(begin)

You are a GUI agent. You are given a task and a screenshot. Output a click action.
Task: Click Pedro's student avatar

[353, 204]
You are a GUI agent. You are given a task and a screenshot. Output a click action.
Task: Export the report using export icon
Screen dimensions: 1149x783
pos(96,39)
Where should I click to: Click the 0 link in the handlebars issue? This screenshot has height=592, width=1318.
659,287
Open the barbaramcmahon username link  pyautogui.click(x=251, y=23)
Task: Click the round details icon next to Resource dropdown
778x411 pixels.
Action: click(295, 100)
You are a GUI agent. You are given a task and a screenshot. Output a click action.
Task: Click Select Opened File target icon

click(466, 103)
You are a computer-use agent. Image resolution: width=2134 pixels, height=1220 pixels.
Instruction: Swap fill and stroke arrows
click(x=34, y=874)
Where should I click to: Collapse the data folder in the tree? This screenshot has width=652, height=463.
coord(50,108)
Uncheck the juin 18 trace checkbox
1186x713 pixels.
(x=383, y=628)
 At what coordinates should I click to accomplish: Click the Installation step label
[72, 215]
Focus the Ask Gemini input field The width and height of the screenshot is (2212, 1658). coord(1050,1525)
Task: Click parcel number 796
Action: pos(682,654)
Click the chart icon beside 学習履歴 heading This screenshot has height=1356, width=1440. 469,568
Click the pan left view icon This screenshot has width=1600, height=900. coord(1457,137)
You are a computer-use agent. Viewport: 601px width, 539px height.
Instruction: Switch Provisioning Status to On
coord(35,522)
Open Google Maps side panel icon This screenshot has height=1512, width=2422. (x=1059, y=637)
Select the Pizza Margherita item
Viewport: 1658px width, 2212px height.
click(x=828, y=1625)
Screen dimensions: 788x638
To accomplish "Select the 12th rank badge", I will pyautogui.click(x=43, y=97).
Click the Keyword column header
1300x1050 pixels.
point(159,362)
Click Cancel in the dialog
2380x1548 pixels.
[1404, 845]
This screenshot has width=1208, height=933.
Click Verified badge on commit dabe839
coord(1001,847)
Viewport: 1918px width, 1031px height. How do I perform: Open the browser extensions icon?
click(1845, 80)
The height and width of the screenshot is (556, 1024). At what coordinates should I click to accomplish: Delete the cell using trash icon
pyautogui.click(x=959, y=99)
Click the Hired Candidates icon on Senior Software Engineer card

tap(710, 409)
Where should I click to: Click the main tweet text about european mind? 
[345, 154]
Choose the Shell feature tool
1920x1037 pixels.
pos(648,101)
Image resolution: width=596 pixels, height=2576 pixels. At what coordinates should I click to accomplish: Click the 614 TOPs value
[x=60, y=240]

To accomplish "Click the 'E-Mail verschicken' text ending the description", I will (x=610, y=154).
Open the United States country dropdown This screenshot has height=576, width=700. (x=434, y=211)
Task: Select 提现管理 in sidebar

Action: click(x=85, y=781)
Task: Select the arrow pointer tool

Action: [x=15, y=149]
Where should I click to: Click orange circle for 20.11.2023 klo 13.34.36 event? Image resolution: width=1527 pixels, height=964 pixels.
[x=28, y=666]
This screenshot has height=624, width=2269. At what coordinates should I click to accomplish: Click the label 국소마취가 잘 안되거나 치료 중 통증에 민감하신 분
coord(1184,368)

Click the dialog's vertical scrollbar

(end)

## Requirements
Repeat the lines word for word, beginning at the line that has "Click the Hired" and stopping after the last of the lines.

## Task response
Click the Hired Candidates icon on Senior Software Engineer card

tap(710, 409)
Where should I click to: Click the main tweet text about european mind? 
[345, 154]
Choose the Shell feature tool
1920x1037 pixels.
pos(648,101)
Image resolution: width=596 pixels, height=2576 pixels. At what coordinates should I click to accomplish: Click the 614 TOPs value
[x=60, y=240]

To accomplish "Click the 'E-Mail verschicken' text ending the description", I will (x=610, y=154).
Open the United States country dropdown This screenshot has height=576, width=700. (x=434, y=211)
Task: Select 提现管理 in sidebar

Action: click(x=85, y=781)
Task: Select the arrow pointer tool

Action: [x=15, y=149]
Where should I click to: Click orange circle for 20.11.2023 klo 13.34.36 event? Image resolution: width=1527 pixels, height=964 pixels.
[x=28, y=666]
This screenshot has height=624, width=2269. At what coordinates should I click to accomplish: Click the label 국소마취가 잘 안되거나 치료 중 통증에 민감하신 분
coord(1184,368)

Click the dialog's vertical scrollbar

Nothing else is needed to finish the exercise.